In response to the indictment, Venezuela announced that it will renew its demand that the US extradite Posada to stand trial in that country for the 1976 bombing of a Cuban airliner that killed 73 people.

While the US free trade agenda is effectively off the agenda of the Trinidad summit, Washington’s desire for a US-dominated system capable of warding off competition from Europe and Asia remains.

Washington’s drive to establish economic and political hegemony in its “own backyard” has been a bedrock principle of US policy since the adoption of the Monroe Doctrine more than a century and a half ago. It has been responsible for dozens of US military interventions and military coups and the subordination of the region’s people to the interests of US-based banks and corporations.

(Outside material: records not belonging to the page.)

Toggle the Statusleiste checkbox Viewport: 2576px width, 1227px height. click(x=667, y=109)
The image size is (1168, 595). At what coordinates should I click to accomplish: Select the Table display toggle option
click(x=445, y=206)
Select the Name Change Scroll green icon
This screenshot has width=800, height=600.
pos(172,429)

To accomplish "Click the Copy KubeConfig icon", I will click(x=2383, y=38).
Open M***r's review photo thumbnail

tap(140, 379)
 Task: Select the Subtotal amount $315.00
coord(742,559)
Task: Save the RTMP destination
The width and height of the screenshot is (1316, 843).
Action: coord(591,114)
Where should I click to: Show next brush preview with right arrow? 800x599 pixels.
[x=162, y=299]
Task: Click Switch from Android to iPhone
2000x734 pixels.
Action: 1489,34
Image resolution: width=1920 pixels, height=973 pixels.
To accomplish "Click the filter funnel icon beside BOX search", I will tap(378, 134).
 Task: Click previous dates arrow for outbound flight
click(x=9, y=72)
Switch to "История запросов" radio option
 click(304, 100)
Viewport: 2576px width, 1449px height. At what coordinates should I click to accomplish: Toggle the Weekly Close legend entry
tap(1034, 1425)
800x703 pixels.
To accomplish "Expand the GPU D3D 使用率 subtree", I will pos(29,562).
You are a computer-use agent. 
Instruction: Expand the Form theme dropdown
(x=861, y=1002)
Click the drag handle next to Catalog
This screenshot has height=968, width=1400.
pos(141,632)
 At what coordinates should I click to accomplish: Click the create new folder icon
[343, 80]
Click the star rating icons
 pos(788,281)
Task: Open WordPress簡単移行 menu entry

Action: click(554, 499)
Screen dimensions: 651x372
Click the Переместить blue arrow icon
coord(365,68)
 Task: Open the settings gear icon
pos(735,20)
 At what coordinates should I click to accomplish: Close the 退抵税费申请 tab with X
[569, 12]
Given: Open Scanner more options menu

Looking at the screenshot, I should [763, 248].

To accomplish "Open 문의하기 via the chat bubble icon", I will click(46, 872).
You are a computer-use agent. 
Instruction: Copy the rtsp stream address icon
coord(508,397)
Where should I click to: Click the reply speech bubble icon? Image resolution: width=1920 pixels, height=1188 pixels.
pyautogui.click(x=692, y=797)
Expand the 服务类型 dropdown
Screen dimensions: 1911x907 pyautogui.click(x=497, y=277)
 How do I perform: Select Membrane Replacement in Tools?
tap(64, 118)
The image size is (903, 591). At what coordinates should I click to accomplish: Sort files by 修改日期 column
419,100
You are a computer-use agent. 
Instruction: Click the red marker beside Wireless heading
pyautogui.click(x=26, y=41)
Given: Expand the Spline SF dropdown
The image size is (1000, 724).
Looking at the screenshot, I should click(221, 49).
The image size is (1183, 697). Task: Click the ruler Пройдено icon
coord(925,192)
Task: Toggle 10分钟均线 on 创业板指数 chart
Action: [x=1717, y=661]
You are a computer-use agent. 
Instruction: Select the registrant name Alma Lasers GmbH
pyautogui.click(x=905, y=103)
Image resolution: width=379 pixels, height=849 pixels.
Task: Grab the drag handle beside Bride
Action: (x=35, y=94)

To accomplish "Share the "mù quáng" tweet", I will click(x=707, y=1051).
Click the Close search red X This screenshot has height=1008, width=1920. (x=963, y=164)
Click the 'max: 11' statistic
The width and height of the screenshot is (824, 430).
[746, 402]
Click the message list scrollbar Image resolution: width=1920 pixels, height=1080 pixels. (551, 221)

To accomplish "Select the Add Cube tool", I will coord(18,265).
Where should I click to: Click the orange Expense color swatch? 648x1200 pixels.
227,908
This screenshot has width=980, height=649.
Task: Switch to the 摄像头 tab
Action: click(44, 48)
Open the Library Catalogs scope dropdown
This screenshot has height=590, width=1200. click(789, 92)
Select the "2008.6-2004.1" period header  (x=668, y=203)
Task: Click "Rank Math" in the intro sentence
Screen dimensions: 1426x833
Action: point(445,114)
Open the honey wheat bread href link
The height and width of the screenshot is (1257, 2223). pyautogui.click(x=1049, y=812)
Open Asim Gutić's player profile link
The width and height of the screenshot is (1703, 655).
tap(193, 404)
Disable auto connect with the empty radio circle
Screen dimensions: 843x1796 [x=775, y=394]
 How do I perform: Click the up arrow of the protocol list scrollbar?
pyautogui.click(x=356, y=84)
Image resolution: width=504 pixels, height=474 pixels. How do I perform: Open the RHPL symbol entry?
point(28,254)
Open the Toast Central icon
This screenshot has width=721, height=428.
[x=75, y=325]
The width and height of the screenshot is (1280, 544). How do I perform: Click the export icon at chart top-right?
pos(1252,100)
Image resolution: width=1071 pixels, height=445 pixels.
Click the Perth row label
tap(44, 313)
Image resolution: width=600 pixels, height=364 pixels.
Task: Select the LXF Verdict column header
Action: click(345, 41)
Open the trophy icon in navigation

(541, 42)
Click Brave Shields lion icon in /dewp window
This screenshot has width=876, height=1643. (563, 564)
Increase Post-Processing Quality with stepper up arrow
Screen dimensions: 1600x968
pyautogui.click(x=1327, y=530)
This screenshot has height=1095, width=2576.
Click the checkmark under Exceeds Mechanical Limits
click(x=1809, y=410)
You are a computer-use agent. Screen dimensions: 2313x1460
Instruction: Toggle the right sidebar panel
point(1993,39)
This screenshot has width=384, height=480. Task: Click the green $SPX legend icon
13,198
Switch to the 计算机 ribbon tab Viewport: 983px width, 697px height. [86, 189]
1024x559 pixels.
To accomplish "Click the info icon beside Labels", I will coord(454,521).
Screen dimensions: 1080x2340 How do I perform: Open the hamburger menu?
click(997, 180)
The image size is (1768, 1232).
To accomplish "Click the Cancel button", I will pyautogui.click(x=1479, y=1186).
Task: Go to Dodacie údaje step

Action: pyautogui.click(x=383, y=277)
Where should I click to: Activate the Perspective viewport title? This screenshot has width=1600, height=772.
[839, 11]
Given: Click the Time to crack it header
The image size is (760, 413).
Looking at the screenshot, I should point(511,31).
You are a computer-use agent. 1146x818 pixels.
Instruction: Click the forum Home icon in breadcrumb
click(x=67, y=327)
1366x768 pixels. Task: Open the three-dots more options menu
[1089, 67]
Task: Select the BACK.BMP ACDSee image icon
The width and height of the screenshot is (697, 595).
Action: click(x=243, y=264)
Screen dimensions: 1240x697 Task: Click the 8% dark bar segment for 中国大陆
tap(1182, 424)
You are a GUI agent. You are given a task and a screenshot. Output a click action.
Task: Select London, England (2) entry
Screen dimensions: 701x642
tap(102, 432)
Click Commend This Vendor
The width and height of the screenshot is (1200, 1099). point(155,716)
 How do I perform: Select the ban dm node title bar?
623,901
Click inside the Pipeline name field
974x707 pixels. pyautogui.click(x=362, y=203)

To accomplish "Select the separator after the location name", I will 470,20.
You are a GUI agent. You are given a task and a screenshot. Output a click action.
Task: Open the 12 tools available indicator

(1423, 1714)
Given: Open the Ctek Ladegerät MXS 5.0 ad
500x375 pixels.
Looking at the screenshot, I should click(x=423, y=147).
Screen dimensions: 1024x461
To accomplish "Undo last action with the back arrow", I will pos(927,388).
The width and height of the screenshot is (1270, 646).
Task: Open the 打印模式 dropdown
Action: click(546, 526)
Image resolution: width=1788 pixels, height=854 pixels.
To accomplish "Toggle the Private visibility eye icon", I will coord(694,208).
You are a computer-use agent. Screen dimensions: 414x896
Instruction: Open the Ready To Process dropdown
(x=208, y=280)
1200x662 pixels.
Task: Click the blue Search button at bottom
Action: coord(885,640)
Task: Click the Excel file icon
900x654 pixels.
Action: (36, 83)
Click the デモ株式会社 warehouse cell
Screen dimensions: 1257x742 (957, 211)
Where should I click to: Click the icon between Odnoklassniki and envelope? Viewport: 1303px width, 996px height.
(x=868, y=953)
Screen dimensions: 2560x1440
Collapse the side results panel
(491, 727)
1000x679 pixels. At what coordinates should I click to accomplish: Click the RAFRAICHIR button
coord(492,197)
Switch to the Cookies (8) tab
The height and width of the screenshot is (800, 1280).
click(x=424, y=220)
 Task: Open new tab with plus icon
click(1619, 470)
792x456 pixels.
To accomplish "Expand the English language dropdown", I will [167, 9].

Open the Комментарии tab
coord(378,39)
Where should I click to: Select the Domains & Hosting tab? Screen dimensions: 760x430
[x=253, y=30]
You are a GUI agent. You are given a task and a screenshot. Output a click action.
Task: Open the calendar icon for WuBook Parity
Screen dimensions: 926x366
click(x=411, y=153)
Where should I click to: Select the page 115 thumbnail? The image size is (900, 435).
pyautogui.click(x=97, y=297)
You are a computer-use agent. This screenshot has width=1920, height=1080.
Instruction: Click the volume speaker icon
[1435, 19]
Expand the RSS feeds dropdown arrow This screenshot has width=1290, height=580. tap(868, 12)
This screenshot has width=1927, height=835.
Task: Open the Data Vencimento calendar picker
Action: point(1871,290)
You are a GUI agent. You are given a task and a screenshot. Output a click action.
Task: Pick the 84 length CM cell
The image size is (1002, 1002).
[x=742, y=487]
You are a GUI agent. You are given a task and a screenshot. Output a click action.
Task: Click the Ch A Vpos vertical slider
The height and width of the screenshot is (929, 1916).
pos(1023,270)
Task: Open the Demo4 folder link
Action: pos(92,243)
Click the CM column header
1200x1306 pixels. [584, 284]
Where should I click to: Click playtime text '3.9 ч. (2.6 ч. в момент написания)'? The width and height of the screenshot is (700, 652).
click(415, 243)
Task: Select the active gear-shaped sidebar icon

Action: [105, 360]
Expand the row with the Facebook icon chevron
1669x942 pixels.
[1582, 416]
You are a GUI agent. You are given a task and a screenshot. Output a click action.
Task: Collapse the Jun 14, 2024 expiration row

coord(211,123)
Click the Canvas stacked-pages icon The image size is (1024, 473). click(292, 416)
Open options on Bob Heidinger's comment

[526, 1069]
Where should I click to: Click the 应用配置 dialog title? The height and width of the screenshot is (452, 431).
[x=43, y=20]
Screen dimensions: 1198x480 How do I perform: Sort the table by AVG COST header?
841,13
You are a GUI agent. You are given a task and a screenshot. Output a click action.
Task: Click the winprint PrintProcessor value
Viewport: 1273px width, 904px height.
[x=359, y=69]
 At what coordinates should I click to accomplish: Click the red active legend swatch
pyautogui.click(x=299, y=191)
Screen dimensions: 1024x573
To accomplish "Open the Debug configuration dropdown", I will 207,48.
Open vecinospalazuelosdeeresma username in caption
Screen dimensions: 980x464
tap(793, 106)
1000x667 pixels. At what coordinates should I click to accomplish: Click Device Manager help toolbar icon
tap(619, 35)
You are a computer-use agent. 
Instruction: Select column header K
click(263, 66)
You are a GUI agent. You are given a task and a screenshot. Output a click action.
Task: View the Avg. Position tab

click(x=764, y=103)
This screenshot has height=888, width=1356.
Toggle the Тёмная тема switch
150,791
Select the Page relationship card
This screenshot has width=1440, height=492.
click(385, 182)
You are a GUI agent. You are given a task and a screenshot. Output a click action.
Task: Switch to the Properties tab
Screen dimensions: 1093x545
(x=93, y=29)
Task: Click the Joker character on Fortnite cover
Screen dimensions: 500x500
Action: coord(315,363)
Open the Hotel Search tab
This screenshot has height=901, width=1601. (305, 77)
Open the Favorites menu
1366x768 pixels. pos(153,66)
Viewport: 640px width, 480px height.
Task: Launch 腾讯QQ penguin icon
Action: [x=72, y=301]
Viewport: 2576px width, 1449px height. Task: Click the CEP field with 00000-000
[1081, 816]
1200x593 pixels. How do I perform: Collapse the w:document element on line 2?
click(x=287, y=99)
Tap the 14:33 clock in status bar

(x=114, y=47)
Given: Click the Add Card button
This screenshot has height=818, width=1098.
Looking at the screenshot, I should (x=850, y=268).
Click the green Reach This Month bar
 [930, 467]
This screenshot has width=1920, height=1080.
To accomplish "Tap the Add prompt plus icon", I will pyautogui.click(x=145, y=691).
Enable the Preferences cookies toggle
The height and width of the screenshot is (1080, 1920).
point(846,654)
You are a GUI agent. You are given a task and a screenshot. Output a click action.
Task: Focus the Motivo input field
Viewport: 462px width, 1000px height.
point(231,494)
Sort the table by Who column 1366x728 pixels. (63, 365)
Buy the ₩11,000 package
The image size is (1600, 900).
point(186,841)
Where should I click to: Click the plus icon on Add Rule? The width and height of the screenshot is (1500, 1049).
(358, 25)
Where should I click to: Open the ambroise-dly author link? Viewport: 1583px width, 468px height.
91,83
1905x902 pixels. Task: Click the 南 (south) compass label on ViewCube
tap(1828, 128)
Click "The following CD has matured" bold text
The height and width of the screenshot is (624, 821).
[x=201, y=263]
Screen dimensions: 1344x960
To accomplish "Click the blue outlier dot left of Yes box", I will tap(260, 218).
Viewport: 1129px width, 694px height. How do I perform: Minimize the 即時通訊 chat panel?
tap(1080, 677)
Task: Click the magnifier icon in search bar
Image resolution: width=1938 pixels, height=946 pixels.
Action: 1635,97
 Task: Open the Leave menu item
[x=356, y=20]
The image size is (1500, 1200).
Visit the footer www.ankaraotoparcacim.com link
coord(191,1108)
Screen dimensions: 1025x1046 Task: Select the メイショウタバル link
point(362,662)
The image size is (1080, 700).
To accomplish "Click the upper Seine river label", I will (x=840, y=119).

If Washington now confronts increasing difficulties in imposing its will in the region, it is in large part because of the protracted economic decline of American capitalism and the rise of powerful rivals in the region.

The extent of this challenge was spelled out by the New York Times Thursday in an article detailing the burgeoning economic influence of China, which has become Latin America’s second largest trading partner after the US.

“As Washington tries to rebuild its strained relationships in Latin America, China is stepping in vigorously, offering countries across the region large amounts of money,” the Times reported, citing tens of billions of dollars in loans and investments being made by China with the aim of “locking in natural resources like oil for years to come.”

In addition to securing access to commodities ranging from soy beans to iron ore, China is also using Latin America investments as “an alternative to investing in United States Treasury notes,” according to the article. It also points to a deal between Argentina and China to swap $10.2 billion worth of each other’s currencies in order to avoid using dollars in bilateral trade. Such deals, the Times notes, may “lead the way to China’s currency to eventually be used as an alternate reserve currency,” replacing the dollar.

Meanwhile, the European Union has emerged as the largest source of foreign direct investment in Latin America and has forged its own trade agreements with almost every country in the region.

US imperialism, which got its start in Latin America, cannot accept such challenges without a fight. Obama’s rhetoric about a “new day” in US-Latin American relations notwithstanding, the logic of economic interests points to the region becoming the arena for an ever more ferocious struggle between the major powers.